Can you reproduce the following lines word for word, changing nothing?

-*-*-

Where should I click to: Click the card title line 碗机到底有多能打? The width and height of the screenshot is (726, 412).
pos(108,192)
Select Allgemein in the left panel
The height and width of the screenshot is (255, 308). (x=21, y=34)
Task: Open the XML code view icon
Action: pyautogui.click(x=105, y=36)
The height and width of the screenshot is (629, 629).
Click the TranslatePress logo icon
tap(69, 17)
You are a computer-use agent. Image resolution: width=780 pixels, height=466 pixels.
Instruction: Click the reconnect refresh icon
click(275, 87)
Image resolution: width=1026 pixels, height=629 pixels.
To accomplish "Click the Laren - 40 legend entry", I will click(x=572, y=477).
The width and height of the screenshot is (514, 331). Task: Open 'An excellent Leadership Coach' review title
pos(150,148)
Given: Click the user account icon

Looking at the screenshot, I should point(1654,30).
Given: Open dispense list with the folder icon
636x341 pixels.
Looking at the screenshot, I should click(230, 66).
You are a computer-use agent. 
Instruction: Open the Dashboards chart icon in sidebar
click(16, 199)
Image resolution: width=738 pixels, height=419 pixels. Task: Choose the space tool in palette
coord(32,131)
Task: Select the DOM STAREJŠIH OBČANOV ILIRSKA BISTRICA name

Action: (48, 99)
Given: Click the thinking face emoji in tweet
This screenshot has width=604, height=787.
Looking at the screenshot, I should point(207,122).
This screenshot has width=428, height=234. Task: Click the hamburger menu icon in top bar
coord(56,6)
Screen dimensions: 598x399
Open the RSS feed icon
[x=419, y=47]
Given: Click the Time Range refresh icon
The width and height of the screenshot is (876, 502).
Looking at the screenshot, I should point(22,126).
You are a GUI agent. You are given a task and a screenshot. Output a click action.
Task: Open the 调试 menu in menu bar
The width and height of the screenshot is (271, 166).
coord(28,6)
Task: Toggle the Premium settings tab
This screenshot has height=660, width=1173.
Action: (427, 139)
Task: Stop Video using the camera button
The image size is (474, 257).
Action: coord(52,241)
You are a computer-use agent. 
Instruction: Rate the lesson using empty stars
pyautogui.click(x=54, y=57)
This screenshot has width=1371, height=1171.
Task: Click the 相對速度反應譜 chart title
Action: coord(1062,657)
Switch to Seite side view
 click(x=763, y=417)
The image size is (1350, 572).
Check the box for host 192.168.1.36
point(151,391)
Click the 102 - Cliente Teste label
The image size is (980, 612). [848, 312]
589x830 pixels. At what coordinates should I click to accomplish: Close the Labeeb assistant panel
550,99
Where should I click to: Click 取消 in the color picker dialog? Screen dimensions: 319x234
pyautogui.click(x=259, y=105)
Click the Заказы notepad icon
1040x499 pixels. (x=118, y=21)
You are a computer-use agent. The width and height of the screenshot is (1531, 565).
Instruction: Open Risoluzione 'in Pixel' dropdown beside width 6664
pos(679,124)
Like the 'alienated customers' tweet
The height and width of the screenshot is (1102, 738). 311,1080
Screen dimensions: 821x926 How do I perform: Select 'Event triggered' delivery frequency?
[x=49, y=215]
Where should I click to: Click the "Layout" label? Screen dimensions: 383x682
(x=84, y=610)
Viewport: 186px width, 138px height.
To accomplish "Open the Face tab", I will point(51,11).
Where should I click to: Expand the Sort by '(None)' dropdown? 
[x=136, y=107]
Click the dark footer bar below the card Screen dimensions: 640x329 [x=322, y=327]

-*-*-

FULL ANSWER:
Where should I click to: Click the card title line 碗机到底有多能打? The width and height of the screenshot is (726, 412).
pos(108,192)
Select Allgemein in the left panel
The height and width of the screenshot is (255, 308). (x=21, y=34)
Task: Open the XML code view icon
Action: pyautogui.click(x=105, y=36)
The height and width of the screenshot is (629, 629).
Click the TranslatePress logo icon
tap(69, 17)
You are a computer-use agent. Image resolution: width=780 pixels, height=466 pixels.
Instruction: Click the reconnect refresh icon
click(275, 87)
Image resolution: width=1026 pixels, height=629 pixels.
To accomplish "Click the Laren - 40 legend entry", I will click(x=572, y=477).
The width and height of the screenshot is (514, 331). Task: Open 'An excellent Leadership Coach' review title
pos(150,148)
Given: Click the user account icon

Looking at the screenshot, I should point(1654,30).
Given: Open dispense list with the folder icon
636x341 pixels.
Looking at the screenshot, I should click(230, 66).
You are a computer-use agent. 
Instruction: Open the Dashboards chart icon in sidebar
click(16, 199)
Image resolution: width=738 pixels, height=419 pixels. Task: Choose the space tool in palette
coord(32,131)
Task: Select the DOM STAREJŠIH OBČANOV ILIRSKA BISTRICA name

Action: (48, 99)
Given: Click the thinking face emoji in tweet
This screenshot has width=604, height=787.
Looking at the screenshot, I should point(207,122).
This screenshot has width=428, height=234. Task: Click the hamburger menu icon in top bar
coord(56,6)
Screen dimensions: 598x399
Open the RSS feed icon
[x=419, y=47]
Given: Click the Time Range refresh icon
The width and height of the screenshot is (876, 502).
Looking at the screenshot, I should point(22,126).
You are a GUI agent. You are given a task and a screenshot. Output a click action.
Task: Open the 调试 menu in menu bar
The width and height of the screenshot is (271, 166).
coord(28,6)
Task: Toggle the Premium settings tab
This screenshot has height=660, width=1173.
Action: (427, 139)
Task: Stop Video using the camera button
The image size is (474, 257).
Action: coord(52,241)
You are a computer-use agent. 
Instruction: Rate the lesson using empty stars
pyautogui.click(x=54, y=57)
This screenshot has width=1371, height=1171.
Task: Click the 相對速度反應譜 chart title
Action: coord(1062,657)
Switch to Seite side view
 click(x=763, y=417)
The image size is (1350, 572).
Check the box for host 192.168.1.36
point(151,391)
Click the 102 - Cliente Teste label
The image size is (980, 612). [848, 312]
589x830 pixels. At what coordinates should I click to accomplish: Close the Labeeb assistant panel
550,99
Where should I click to: Click 取消 in the color picker dialog? Screen dimensions: 319x234
pyautogui.click(x=259, y=105)
Click the Заказы notepad icon
1040x499 pixels. (x=118, y=21)
You are a computer-use agent. The width and height of the screenshot is (1531, 565).
Instruction: Open Risoluzione 'in Pixel' dropdown beside width 6664
pos(679,124)
Like the 'alienated customers' tweet
The height and width of the screenshot is (1102, 738). 311,1080
Screen dimensions: 821x926 How do I perform: Select 'Event triggered' delivery frequency?
[x=49, y=215]
Where should I click to: Click the "Layout" label? Screen dimensions: 383x682
(x=84, y=610)
Viewport: 186px width, 138px height.
To accomplish "Open the Face tab", I will point(51,11).
Where should I click to: Expand the Sort by '(None)' dropdown? 
[x=136, y=107]
Click the dark footer bar below the card Screen dimensions: 640x329 [x=322, y=327]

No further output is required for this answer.